_WHAT IS REQUIRED_.
Could you repeat every entry below word for word, leaving out the pictures?

***** INPUT DATA

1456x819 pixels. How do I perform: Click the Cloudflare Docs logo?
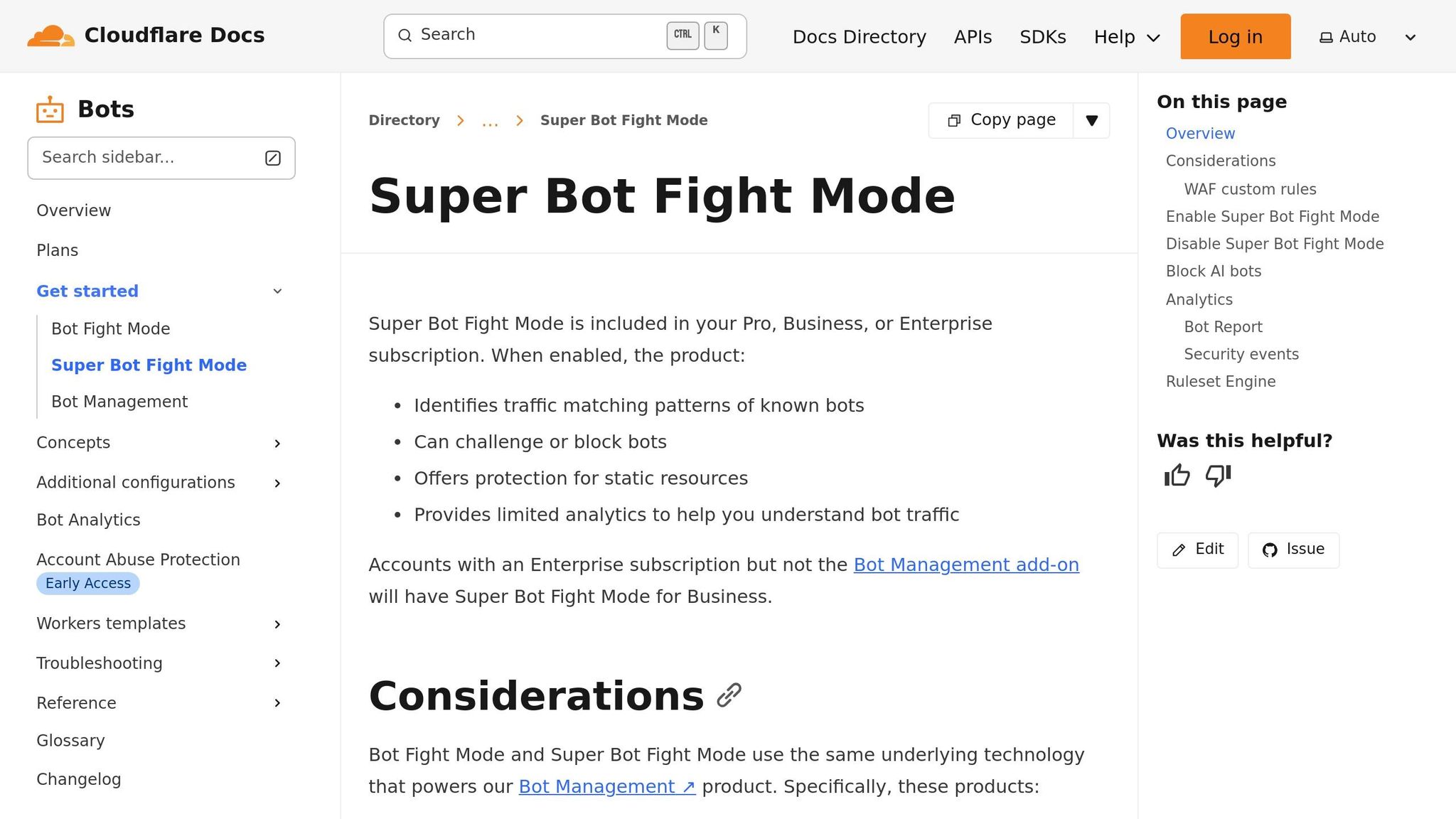click(146, 35)
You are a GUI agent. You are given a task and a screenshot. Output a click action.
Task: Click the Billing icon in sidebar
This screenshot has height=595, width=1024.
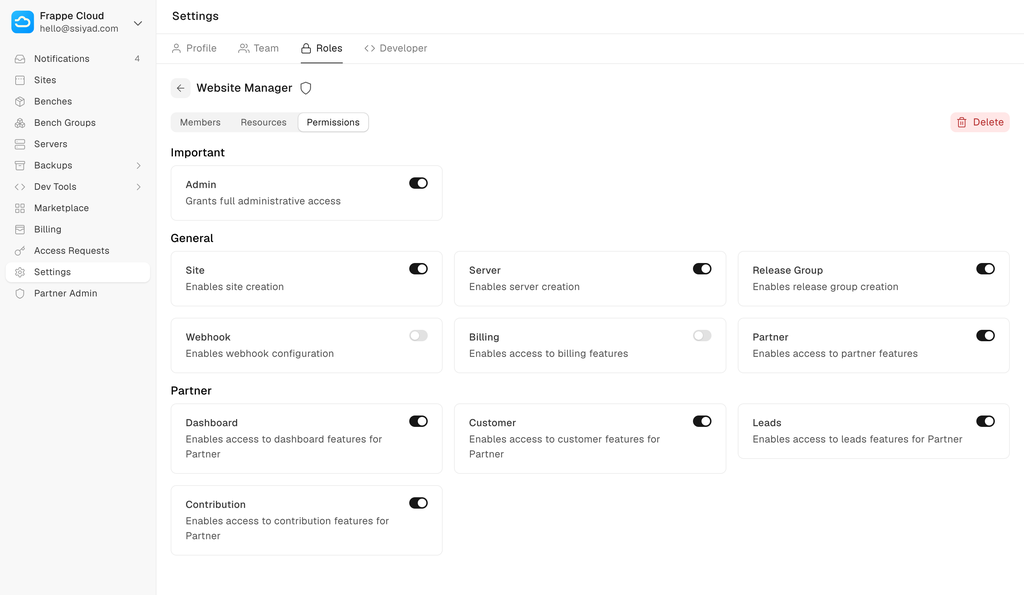tap(20, 230)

**********

_YOUR RESPONSE_.
1456x819 pixels. How do I perform: Click the Cloudflare Docs logo?
click(146, 35)
You are a GUI agent. You are given a task and a screenshot. Output a click action.
Task: Click the Billing icon in sidebar
This screenshot has height=595, width=1024.
tap(20, 230)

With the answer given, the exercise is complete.